Stored items
____________________

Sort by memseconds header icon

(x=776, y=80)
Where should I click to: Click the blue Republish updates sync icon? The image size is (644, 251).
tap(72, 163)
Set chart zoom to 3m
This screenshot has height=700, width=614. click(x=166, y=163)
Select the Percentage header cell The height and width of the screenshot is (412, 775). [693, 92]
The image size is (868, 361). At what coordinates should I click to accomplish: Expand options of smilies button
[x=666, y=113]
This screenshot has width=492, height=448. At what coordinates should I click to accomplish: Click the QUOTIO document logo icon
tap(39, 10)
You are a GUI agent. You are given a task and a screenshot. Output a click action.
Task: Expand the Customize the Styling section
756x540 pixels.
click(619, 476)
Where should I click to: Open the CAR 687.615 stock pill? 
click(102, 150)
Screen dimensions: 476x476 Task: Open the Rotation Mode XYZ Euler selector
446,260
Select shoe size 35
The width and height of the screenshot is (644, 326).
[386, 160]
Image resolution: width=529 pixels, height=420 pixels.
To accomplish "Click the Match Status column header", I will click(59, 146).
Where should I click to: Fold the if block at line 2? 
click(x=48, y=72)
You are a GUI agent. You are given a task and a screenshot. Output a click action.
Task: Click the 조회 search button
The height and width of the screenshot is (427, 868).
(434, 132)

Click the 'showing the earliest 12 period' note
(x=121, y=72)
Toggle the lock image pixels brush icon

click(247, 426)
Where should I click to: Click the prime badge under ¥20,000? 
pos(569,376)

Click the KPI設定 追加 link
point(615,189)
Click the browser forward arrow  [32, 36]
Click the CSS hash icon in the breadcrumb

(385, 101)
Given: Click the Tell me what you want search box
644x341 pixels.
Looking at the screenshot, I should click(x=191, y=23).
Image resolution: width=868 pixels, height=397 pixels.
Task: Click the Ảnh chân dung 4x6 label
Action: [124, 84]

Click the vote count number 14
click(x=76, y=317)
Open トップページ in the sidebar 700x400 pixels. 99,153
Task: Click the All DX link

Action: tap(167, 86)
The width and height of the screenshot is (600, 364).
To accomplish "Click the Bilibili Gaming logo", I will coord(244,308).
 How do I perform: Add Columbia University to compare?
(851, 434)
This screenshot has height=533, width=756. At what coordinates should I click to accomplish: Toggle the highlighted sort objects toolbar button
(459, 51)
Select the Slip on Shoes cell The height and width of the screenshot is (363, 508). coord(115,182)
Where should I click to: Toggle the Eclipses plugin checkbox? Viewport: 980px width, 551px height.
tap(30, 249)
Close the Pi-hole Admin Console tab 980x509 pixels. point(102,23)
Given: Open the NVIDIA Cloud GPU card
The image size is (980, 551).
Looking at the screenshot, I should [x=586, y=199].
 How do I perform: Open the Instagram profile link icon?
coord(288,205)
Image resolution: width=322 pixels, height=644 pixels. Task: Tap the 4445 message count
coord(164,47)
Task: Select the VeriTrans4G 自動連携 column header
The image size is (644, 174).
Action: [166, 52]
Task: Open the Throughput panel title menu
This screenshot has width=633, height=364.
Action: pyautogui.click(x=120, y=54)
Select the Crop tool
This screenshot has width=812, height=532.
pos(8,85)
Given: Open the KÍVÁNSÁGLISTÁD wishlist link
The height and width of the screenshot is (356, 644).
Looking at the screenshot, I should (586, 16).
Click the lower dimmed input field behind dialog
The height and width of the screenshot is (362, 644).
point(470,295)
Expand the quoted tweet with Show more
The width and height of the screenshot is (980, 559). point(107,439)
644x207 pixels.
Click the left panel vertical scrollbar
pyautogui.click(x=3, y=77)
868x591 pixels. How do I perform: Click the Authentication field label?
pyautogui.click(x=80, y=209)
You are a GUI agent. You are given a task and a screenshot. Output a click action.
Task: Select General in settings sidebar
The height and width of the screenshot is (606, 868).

____________________

▸ **BRIEF**:
Exactly as they stand, write out all of the entries.

▸ **YOUR RESPONSE**:
Sort by memseconds header icon

(x=776, y=80)
Where should I click to: Click the blue Republish updates sync icon? The image size is (644, 251).
tap(72, 163)
Set chart zoom to 3m
This screenshot has height=700, width=614. click(x=166, y=163)
Select the Percentage header cell The height and width of the screenshot is (412, 775). [693, 92]
The image size is (868, 361). At what coordinates should I click to accomplish: Expand options of smilies button
[x=666, y=113]
This screenshot has width=492, height=448. At what coordinates should I click to accomplish: Click the QUOTIO document logo icon
tap(39, 10)
You are a GUI agent. You are given a task and a screenshot. Output a click action.
Task: Expand the Customize the Styling section
756x540 pixels.
click(619, 476)
Where should I click to: Open the CAR 687.615 stock pill? 
click(102, 150)
Screen dimensions: 476x476 Task: Open the Rotation Mode XYZ Euler selector
446,260
Select shoe size 35
The width and height of the screenshot is (644, 326).
[386, 160]
Image resolution: width=529 pixels, height=420 pixels.
To accomplish "Click the Match Status column header", I will click(59, 146).
Where should I click to: Fold the if block at line 2? 
click(x=48, y=72)
You are a GUI agent. You are given a task and a screenshot. Output a click action.
Task: Click the 조회 search button
The height and width of the screenshot is (427, 868).
(434, 132)

Click the 'showing the earliest 12 period' note
(x=121, y=72)
Toggle the lock image pixels brush icon

click(247, 426)
Where should I click to: Click the prime badge under ¥20,000? 
pos(569,376)

Click the KPI設定 追加 link
point(615,189)
Click the browser forward arrow  [32, 36]
Click the CSS hash icon in the breadcrumb

(385, 101)
Given: Click the Tell me what you want search box
644x341 pixels.
Looking at the screenshot, I should click(x=191, y=23).
Image resolution: width=868 pixels, height=397 pixels.
Task: Click the Ảnh chân dung 4x6 label
Action: [124, 84]

Click the vote count number 14
click(x=76, y=317)
Open トップページ in the sidebar 700x400 pixels. 99,153
Task: Click the All DX link

Action: tap(167, 86)
The width and height of the screenshot is (600, 364).
To accomplish "Click the Bilibili Gaming logo", I will coord(244,308).
 How do I perform: Add Columbia University to compare?
(851, 434)
This screenshot has height=533, width=756. At what coordinates should I click to accomplish: Toggle the highlighted sort objects toolbar button
(459, 51)
Select the Slip on Shoes cell The height and width of the screenshot is (363, 508). coord(115,182)
Where should I click to: Toggle the Eclipses plugin checkbox? Viewport: 980px width, 551px height.
tap(30, 249)
Close the Pi-hole Admin Console tab 980x509 pixels. point(102,23)
Given: Open the NVIDIA Cloud GPU card
The image size is (980, 551).
Looking at the screenshot, I should [x=586, y=199].
 How do I perform: Open the Instagram profile link icon?
coord(288,205)
Image resolution: width=322 pixels, height=644 pixels. Task: Tap the 4445 message count
coord(164,47)
Task: Select the VeriTrans4G 自動連携 column header
The image size is (644, 174).
Action: [166, 52]
Task: Open the Throughput panel title menu
This screenshot has width=633, height=364.
Action: pyautogui.click(x=120, y=54)
Select the Crop tool
This screenshot has width=812, height=532.
pos(8,85)
Given: Open the KÍVÁNSÁGLISTÁD wishlist link
The height and width of the screenshot is (356, 644).
Looking at the screenshot, I should (586, 16).
Click the lower dimmed input field behind dialog
The height and width of the screenshot is (362, 644).
point(470,295)
Expand the quoted tweet with Show more
The width and height of the screenshot is (980, 559). point(107,439)
644x207 pixels.
Click the left panel vertical scrollbar
pyautogui.click(x=3, y=77)
868x591 pixels. How do I perform: Click the Authentication field label?
pyautogui.click(x=80, y=209)
You are a GUI agent. You are given a task and a screenshot. Output a click action.
Task: Select General in settings sidebar
The height and width of the screenshot is (606, 868).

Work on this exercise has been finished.